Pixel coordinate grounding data
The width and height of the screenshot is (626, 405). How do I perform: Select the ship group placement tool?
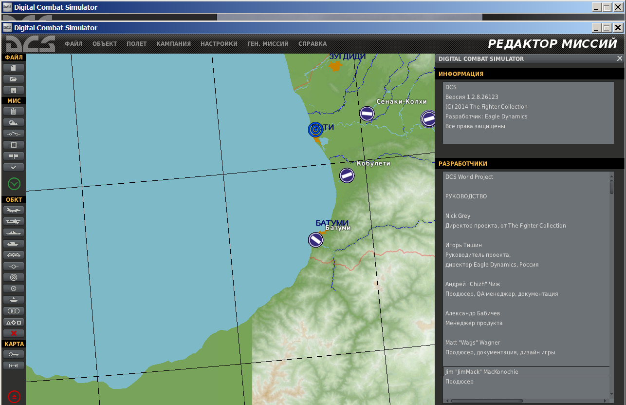(14, 232)
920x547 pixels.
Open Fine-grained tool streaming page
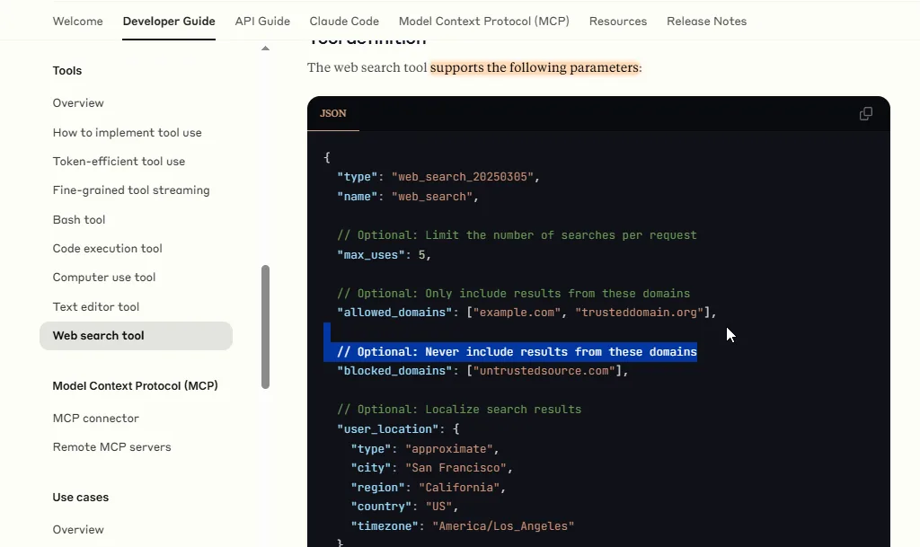coord(131,190)
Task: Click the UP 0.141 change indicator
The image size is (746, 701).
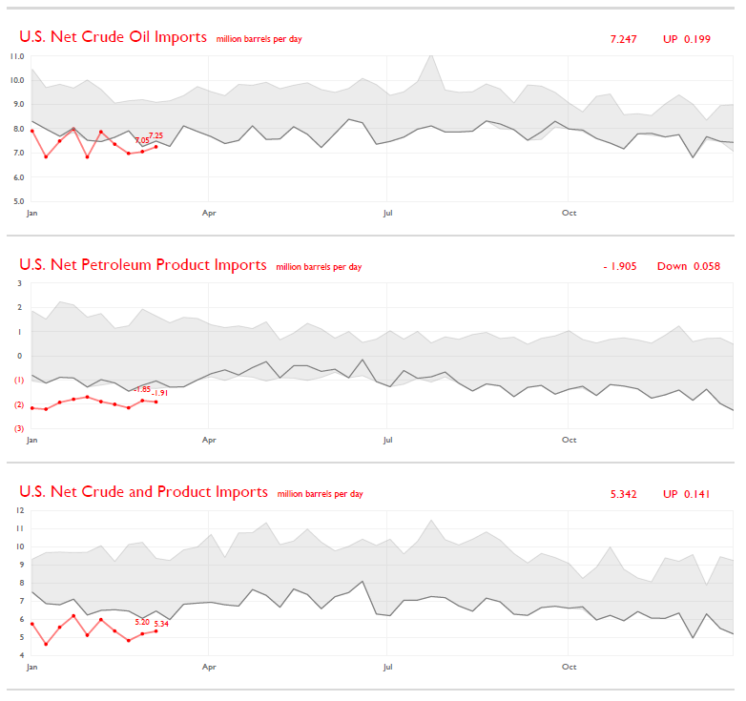Action: [x=687, y=494]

WHAT THIS TASK INVOLVES => Write out exactly the lines beginning with the line that holds "Task: Click the UP 0.141 change indicator" and ending with the final line of the data, both ends included, without the pictures.

FINAL ANSWER =>
Task: Click the UP 0.141 change indicator
The image size is (746, 701).
Action: [x=687, y=494]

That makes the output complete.